Now, also, similar to the way that the Michaelis constant \( K_m \) is equal to an exact substrate concentration that allows the initial reaction velocity to equal half of the \( V_{max} \). The \( K_d \), because it's also in units of molarity, it also represents a specific concentration. It represents the exact concentration of ligand that allows for half of the ligand-binding sites to be occupied. And so, we can actually see this down below in our image over here on the left. So notice that we have a bunch of these proteins here and notice that we also have some ligand that's present. And so when the ligand concentration is exactly equal to the \( K_d \), which is in units of molarity, that means that exactly 50% of all of the protein binding sites are going to be full. And we can see here that this is exactly true, that we have 3 of the 6 protein binding sites occupied or full of ligand when the concentration of ligand equals the \( K_d \). And so, you can see graphically here if we graph the binding percentage of the protein over here on the y-axis and the ligand concentration on the x-axis that the \( K_d \) has a very similar relationship to the \( K_m \). So, it represents the exact ligand concentration that allows for the binding to be at 50%. And so again, this is very similar to the Michaelis Constant \( K_m \) from our previous lesson videos.
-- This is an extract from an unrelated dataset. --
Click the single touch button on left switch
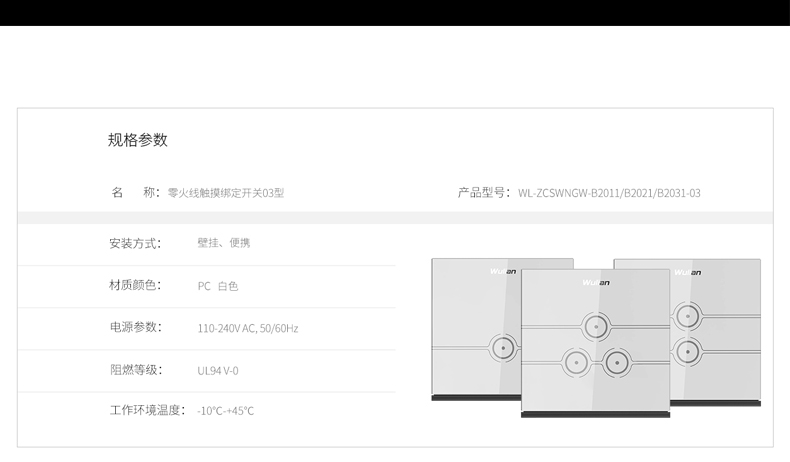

In our next video, we'll be able to talk more about this relationship of \( K_d \) with protein binding affinity. But for now, this concludes our introduction to the protein-ligand dissociation equilibrium constant, and we'll be able to get some practice later in our course. So, I'll see you guys in our next video.
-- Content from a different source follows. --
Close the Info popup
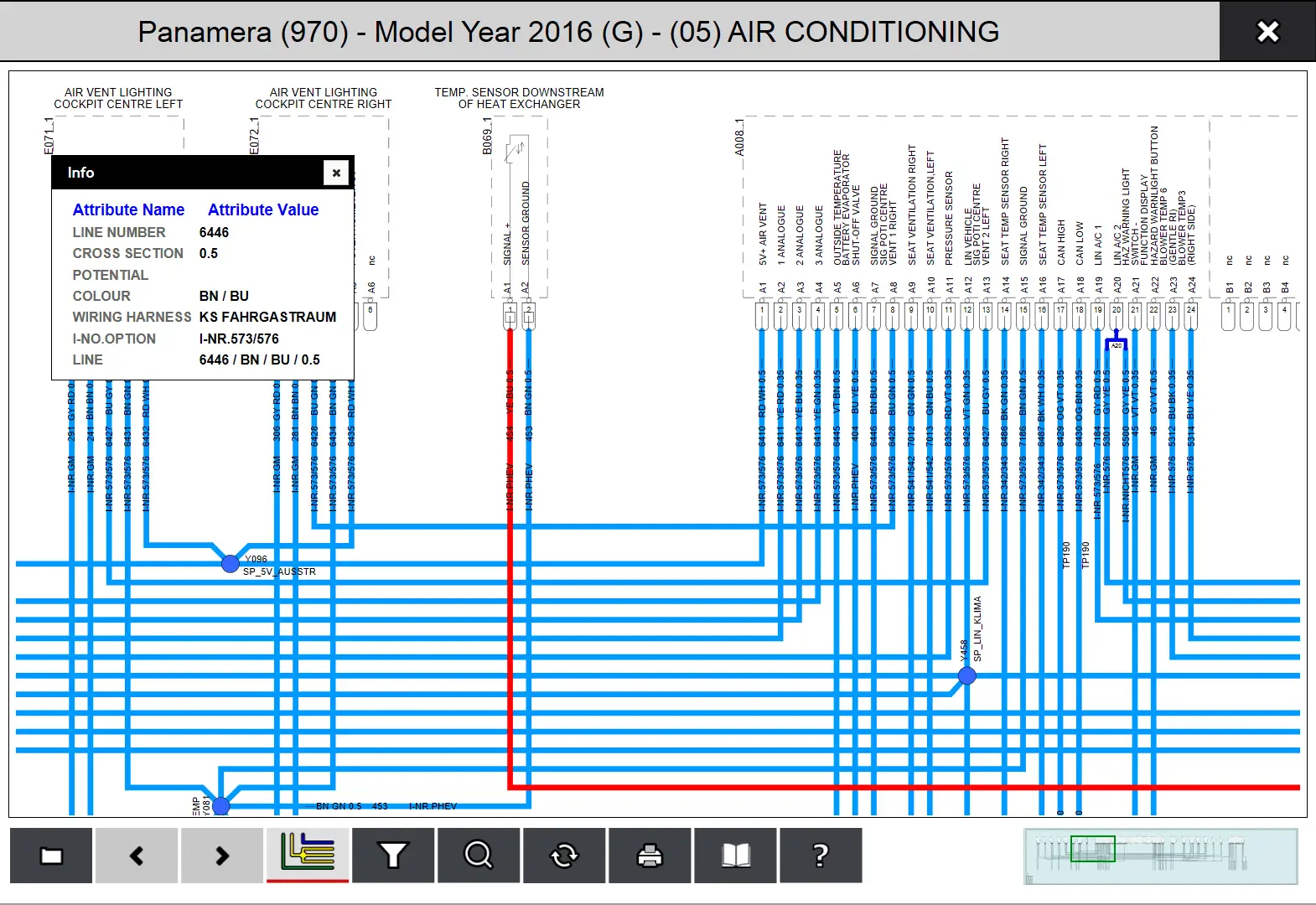The width and height of the screenshot is (1316, 905). coord(336,173)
Protein A has a binding site for ligand X with a K d of 54 mM. Protein B has a binding site for ligand X with a Kd of 58 mM. Answer the following questions based on this information:
A) Which protein has a stronger affinity for ligand X?
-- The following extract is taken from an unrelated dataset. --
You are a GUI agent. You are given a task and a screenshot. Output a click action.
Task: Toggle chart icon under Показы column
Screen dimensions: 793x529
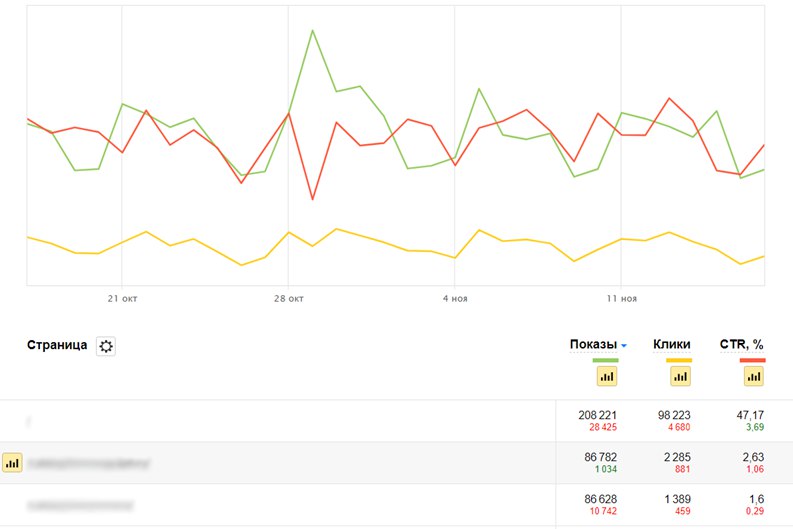[x=607, y=376]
B) Convert the Kd to Ka for both proteins.
Ka for Protein A: __________
Ka for Protein B: __________
You prepare a solution of protein and its ligand where the initial concentrations are [P] = 10 mM and [L] = 10 mM. At equilibrium you measure the concentration of the complex [PL] = 5 mM. If the protein-ligand reaction can be represented by P + L ⇌ PL, what is the Kd of the reaction under these conditions?